ECLI:NL:TGZCTG:2010:YG0138 Centraal Tuchtcollege voor de Gezondheidszorg Den Haag C2009/268

ECLI: ECLI:NL:TGZCTG:2010:YG0138
Datum uitspraak: 09-03-2010
Datum publicatie: 16-03-2010
Zaaknummer(s): C2009/268
Onderwerp: Geen of onvoldoende zorg
Beslissingen:
Inhoudsindicatie: Klacht tegen niet BIG geregisterde persoon.
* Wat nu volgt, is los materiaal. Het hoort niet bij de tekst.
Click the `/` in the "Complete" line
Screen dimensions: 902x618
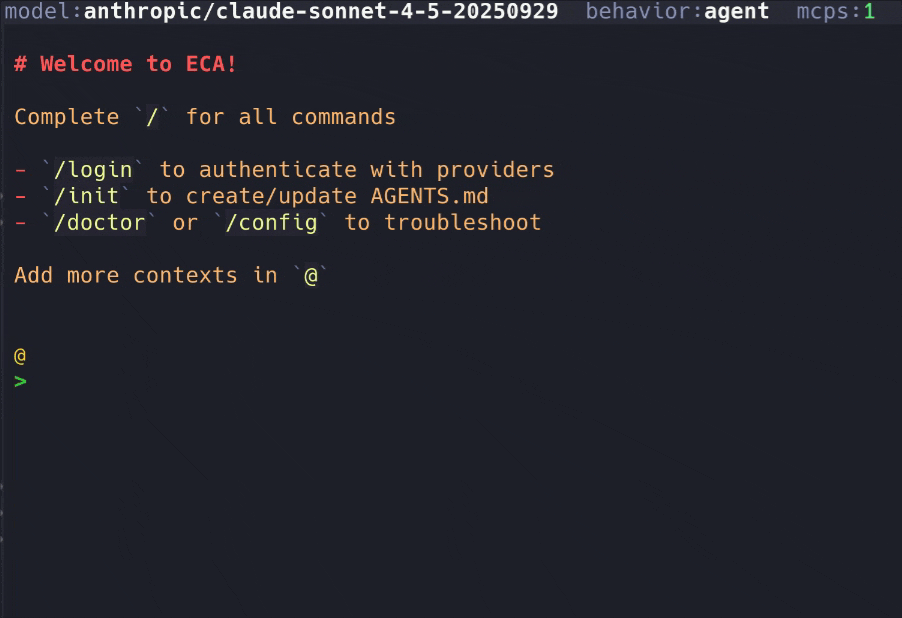coord(153,117)
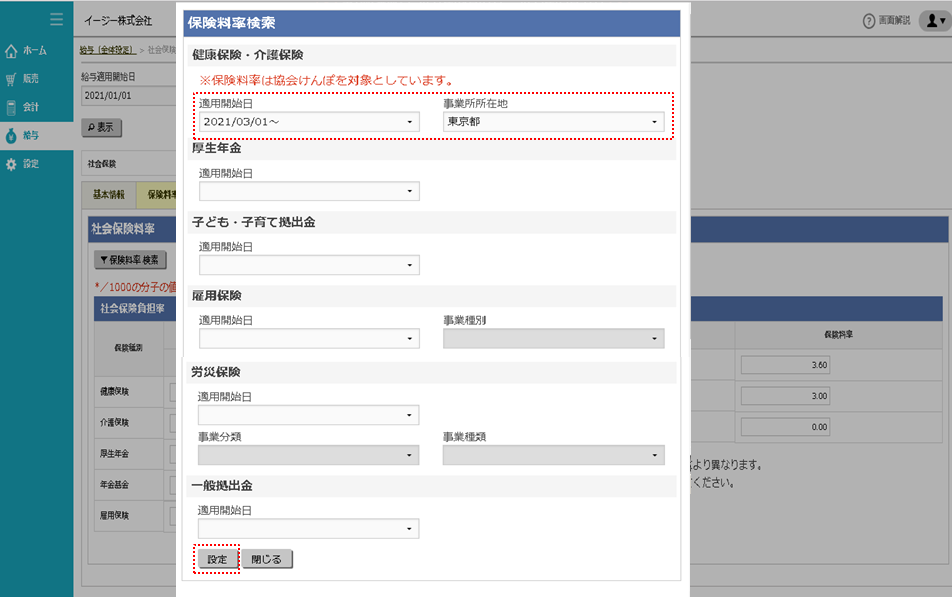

Beroep van beslissing waarin de klaagster in de klacht niet-ontvankelijk wordt verklaard wordt verworpen.  

C E N T R A A L  T U C H T C O L L E G E

voor de Gezondheidszorg

Beslissing in de zaak onder nummer 2009/268 van:

                                               A., wonende te B., appellante, klaagster in eerste aanleg,

tegen

                                               C., werkzaam te B., verweerster in hoger beroep en in eerste                                     aanleg.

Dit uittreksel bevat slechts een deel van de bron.